Border Walls Work in Cities, DHS Officials Tell Lawmakers

A Border Patrol vehicle drives by the border fence in Tecate, Calif., left, along the metal barrier that lines the border Wednesday, Nov. 9, 2016, seen from Tecate, Mexico.

A Border Patrol vehicle drives by the border fence in Tecate, Calif., left, along the metal barrier that lines the border Wednesday, Nov. 9, 2016, seen from Tecate, Mexico. Gregory Bull/AP File Photo

Lawmakers want a higher-tech border patrol, but a watchdog agency is concerned CBP isn't measuring how useful its technology is.

If Homeland Security Secretary John Kelly's spring prediction comes true, building a physical wall that spans the entire U.S. Mexican border is "unlikely." 

What's more likely is a mix of advanced surveillance technology, a fortified physical barrier, and agents cracking down on people trying to enter or transmit drugs into the country illegally, U.S. Border Patrol's acting Chief Scott Luck said during a House hearing Tuesday.

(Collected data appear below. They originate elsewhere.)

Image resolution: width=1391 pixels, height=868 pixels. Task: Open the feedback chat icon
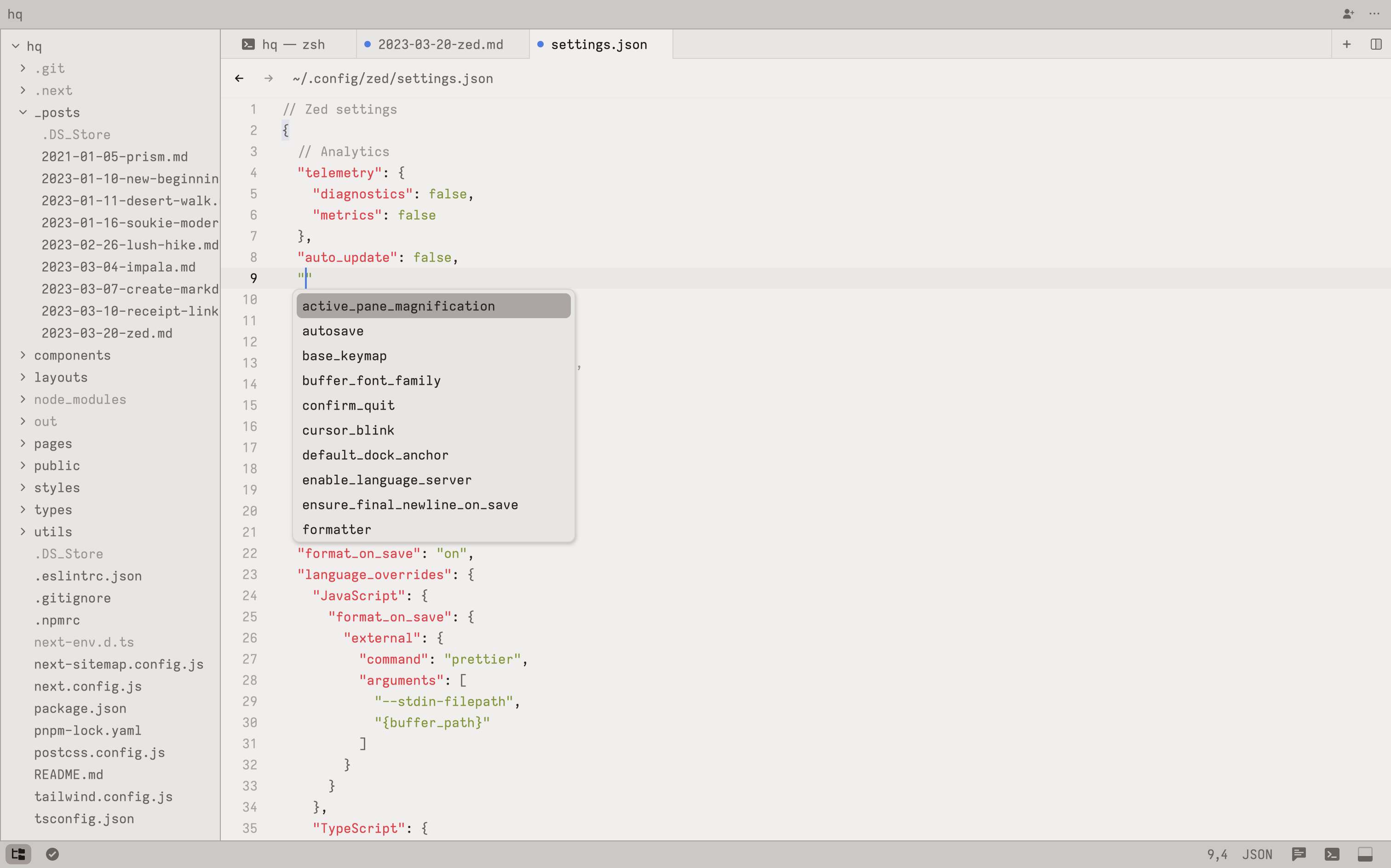point(1299,854)
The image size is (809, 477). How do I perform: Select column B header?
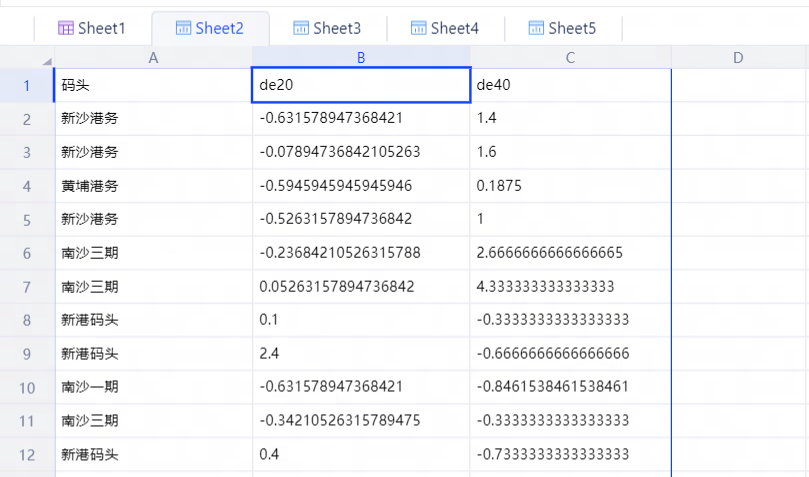point(361,58)
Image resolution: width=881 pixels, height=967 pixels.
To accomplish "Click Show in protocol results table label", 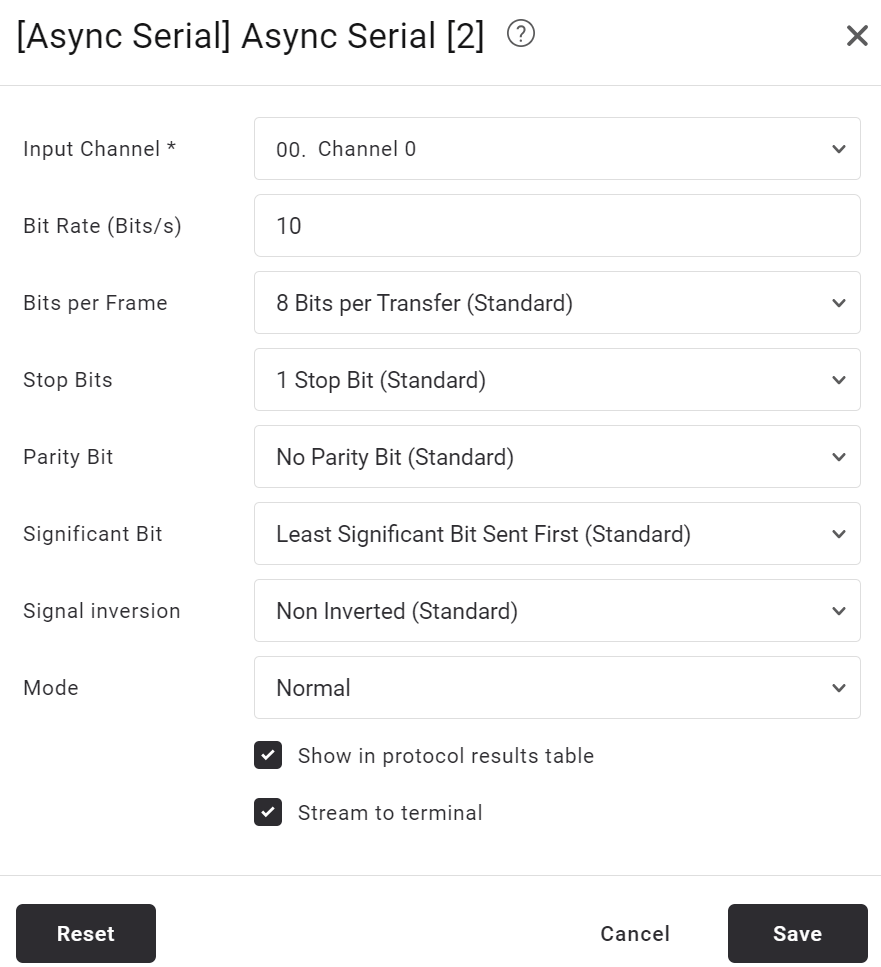I will (446, 756).
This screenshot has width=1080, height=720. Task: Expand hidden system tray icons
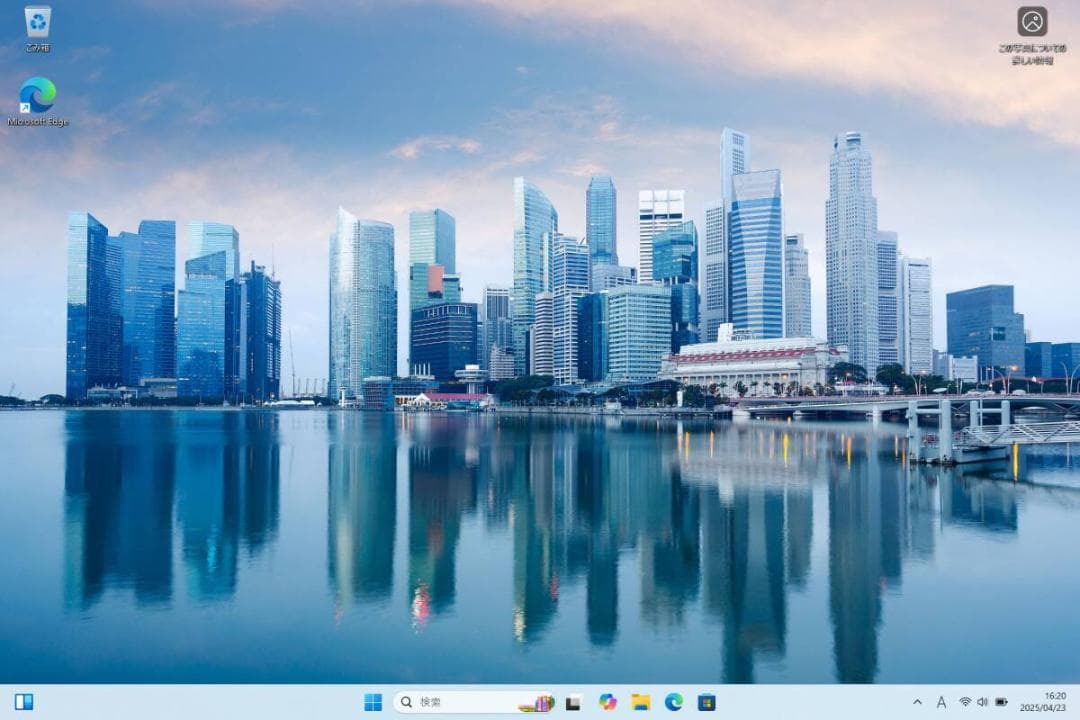(x=917, y=703)
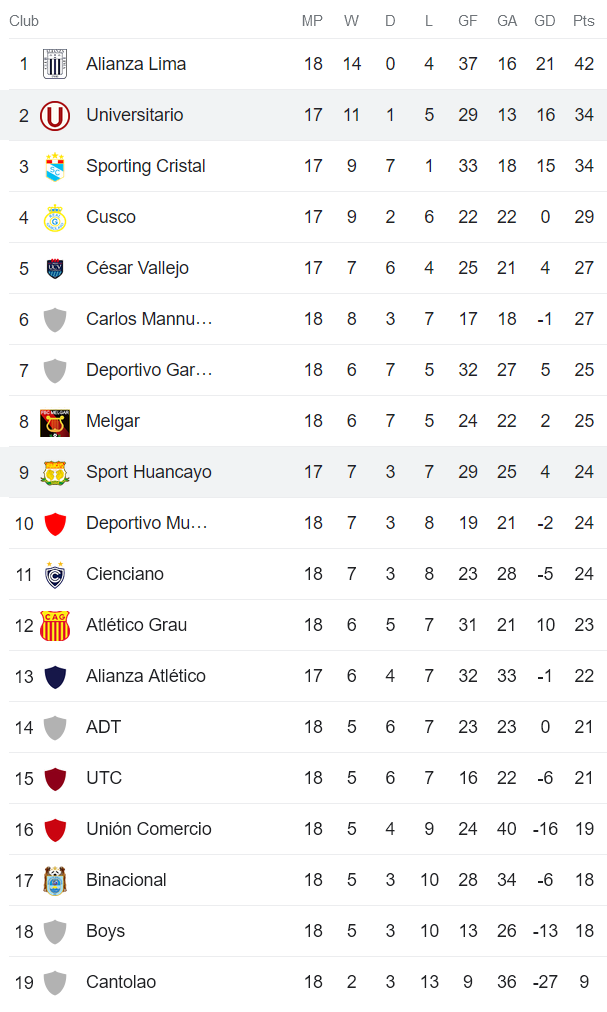
Task: Click the Cusco club crest icon
Action: [55, 218]
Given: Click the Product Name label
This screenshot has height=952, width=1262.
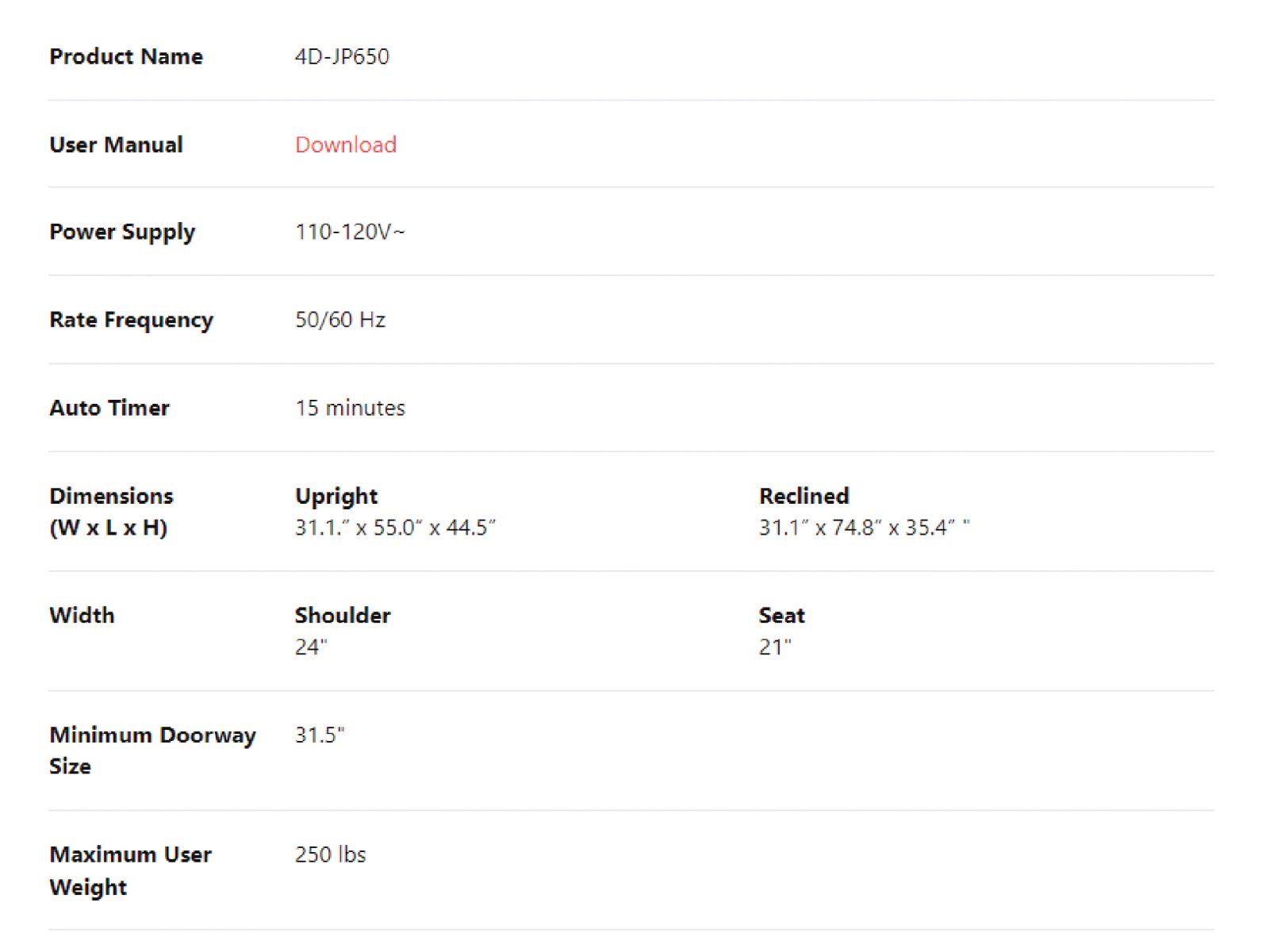Looking at the screenshot, I should click(x=125, y=56).
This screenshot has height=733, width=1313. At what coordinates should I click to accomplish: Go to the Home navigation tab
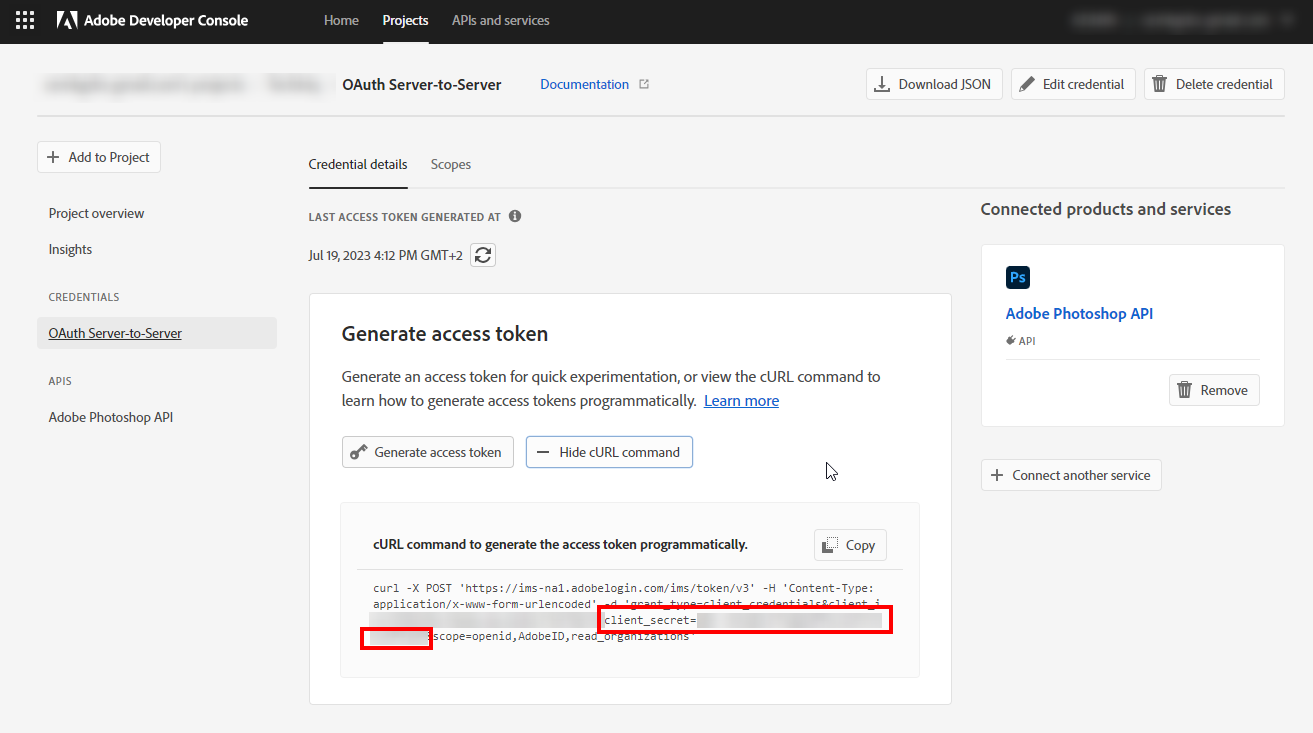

In urban areas, the wall might take on more importance in keeping out illegal entrants or contraband, Luck said. 

During the Border and Maritime subcommittee hearing, lawmakers grilled Homeland Security officials about their approach to technology, highlighting concerns that Customs and Border Protection does not adequately document how it uses new technology.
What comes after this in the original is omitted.